Intelligence agencies also will invest in new methods of intelligence collection, along with cultivating new sources of intelligence and seeking to work closer with U.S. allies and partners and with private sector groups. The CIA and other intelligence services also will seek to improve capabilities against strategic competitors through “greater interoperability” among various geographic and functional intelligence disciplines.

Intelligence agencies currently operate in sections that focus on geographic regions of the world as well as through mission centers focused on issues like cyber espionage and terrorism. The strategy also calls for improving spy agencies’ ability to provide rapid and accurate information on adversaries’ intentions, capabilities and actions.

For example, the CIA recently created a China Center that is dedicated to coordinating intelligence work against Beijing. Current efforts include monitoring tensions and the potential for conflict across the Taiwan Strait.

Determined to diversify

Reflecting what critics say is the “woke” political agenda of the Biden administration, the second listed goal of the new intelligence strategy is to develop a “diverse workforce.”

The White House under President Biden created the Gender Policy Council, tasked with promoting gender equity and equality in both domestic and foreign policy.

Intelligence services, according to the strategy, “must overcome long-standing cultural, structural, bureaucratic, technical and security challenges to reimagine and deliver the [intelligence community] workforce of the future,” the report said, without elaborating. To that end, intelligence agencies will modernize recruiting, hiring and vetting systems with the goal of producing “a diverse, trusted, agile and expert” workforce.

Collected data

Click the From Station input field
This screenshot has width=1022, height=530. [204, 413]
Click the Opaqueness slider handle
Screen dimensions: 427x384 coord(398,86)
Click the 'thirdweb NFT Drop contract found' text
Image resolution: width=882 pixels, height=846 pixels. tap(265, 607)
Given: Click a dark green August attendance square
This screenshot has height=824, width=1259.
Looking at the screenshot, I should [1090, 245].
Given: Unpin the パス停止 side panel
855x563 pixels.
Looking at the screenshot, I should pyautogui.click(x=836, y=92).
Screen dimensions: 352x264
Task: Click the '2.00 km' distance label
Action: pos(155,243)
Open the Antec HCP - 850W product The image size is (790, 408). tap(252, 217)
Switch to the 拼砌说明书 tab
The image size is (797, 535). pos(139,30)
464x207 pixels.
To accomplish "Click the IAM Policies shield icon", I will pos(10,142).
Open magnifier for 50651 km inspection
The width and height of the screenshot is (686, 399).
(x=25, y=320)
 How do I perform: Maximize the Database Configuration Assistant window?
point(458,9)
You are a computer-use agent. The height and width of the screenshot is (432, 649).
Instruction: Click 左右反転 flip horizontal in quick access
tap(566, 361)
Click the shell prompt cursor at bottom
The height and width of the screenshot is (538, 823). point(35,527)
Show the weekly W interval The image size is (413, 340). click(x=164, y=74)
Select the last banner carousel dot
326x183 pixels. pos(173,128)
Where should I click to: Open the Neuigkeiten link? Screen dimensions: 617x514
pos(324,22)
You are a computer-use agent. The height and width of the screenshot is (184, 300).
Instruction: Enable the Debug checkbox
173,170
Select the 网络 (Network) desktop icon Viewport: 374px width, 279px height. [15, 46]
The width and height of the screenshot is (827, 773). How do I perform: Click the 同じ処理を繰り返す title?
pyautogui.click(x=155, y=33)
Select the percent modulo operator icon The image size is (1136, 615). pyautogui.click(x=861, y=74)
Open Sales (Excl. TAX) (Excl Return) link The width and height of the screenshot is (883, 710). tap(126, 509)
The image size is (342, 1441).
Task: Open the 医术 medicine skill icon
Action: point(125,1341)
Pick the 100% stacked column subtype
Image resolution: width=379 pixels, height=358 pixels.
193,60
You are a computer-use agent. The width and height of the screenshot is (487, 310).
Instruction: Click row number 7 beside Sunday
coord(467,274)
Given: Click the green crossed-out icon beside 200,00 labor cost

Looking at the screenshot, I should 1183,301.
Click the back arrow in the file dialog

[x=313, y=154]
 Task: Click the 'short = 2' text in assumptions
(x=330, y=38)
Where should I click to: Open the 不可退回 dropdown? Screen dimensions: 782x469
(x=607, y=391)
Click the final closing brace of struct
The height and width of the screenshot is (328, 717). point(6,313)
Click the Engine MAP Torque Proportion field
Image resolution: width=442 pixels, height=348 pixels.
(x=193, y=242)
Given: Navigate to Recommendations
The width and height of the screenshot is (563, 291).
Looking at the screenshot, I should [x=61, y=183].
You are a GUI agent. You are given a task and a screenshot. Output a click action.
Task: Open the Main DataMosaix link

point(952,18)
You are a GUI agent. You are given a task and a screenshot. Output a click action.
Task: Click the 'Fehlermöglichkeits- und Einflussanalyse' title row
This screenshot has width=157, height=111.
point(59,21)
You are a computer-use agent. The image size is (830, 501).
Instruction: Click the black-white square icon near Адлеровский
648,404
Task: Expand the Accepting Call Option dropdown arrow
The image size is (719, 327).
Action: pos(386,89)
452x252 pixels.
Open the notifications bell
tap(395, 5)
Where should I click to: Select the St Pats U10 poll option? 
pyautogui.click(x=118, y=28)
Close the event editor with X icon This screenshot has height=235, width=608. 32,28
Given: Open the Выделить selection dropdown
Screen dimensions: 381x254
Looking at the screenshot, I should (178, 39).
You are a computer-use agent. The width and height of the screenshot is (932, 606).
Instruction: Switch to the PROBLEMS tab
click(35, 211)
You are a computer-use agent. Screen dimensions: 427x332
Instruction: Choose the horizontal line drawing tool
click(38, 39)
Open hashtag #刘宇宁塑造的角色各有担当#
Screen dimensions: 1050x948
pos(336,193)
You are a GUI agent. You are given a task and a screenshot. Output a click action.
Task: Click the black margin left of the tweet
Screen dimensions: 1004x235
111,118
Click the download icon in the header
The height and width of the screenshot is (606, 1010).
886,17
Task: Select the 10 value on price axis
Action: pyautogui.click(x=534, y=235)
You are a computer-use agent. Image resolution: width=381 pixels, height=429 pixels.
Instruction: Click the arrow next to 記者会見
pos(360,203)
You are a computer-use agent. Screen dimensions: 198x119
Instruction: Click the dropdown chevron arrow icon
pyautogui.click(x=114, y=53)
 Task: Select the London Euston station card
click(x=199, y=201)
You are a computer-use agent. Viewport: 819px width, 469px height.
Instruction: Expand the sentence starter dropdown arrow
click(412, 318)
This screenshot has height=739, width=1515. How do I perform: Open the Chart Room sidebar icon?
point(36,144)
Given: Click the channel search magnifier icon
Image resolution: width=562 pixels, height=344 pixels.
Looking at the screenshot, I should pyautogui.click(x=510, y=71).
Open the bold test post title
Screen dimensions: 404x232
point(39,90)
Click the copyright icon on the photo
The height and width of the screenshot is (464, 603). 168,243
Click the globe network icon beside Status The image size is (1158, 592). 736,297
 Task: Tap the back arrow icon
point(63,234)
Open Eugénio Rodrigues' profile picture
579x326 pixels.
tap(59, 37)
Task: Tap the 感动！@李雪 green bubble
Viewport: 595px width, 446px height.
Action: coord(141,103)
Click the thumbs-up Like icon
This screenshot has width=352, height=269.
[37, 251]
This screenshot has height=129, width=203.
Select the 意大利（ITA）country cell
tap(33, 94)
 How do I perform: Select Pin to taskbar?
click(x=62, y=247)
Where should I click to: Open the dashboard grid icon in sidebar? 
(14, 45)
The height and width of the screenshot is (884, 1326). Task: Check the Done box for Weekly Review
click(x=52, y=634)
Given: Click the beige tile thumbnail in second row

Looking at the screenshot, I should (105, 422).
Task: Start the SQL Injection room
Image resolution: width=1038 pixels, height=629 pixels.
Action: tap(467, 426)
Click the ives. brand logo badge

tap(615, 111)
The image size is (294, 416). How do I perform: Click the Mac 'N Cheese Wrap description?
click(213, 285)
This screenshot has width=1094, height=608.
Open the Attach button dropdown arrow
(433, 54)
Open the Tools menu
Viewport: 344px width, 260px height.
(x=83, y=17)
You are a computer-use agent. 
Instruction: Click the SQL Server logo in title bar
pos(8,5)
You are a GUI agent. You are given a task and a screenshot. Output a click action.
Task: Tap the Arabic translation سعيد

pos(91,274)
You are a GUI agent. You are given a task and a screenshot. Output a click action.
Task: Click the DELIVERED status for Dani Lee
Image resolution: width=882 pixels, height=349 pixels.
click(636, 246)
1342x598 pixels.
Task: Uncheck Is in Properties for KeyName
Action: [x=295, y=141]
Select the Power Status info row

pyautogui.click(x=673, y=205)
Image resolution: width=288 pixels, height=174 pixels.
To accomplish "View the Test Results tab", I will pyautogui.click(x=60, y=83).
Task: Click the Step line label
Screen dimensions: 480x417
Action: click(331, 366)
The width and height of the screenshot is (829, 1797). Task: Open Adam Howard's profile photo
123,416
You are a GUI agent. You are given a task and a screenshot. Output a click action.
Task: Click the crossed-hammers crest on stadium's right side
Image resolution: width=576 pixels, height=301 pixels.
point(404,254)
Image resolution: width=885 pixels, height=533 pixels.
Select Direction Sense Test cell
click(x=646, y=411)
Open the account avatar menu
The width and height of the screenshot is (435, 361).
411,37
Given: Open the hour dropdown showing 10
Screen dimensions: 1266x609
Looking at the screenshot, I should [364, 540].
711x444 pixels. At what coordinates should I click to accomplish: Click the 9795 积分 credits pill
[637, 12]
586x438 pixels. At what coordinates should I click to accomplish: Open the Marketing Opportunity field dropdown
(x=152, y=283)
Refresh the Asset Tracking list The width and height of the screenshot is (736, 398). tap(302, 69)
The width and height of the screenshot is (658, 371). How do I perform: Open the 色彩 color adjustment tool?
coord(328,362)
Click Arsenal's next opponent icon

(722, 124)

* Tasks to perform
[1] Answer these questions using the intelligence strategy passage above the items:
(a) What center did the CIA recently create, and what is it dedicated to?
(b) What is the second listed goal of the new intelligence strategy?
(c) What council did the White House under President Biden create?
[2] In two sentences, summarize the intelligence strategy passage above the items.
[3] Reproduce the intelligence strategy passage above the items word for word, covering everything from "The White House" down to "and foreign policy.".

* Solutions by task
[1]
(a) A China Center, dedicated to coordinating intelligence work against Beijing.
(b) To develop a "diverse workforce."
(c) The Gender Policy Council.

[2] The new intelligence strategy calls for new collection methods and sources, closer work with allies, partners and private sector groups, and faster, more accurate information on adversaries, and the CIA's new China Center is one such effort. The strategy's second listed goal is a diverse workforce, which agencies will pursue by modernizing recruiting, hiring and vetting systems.

[3]
The White House under President Biden created the Gender Policy Council, tasked with promoting gender equity and equality in both domestic and foreign policy.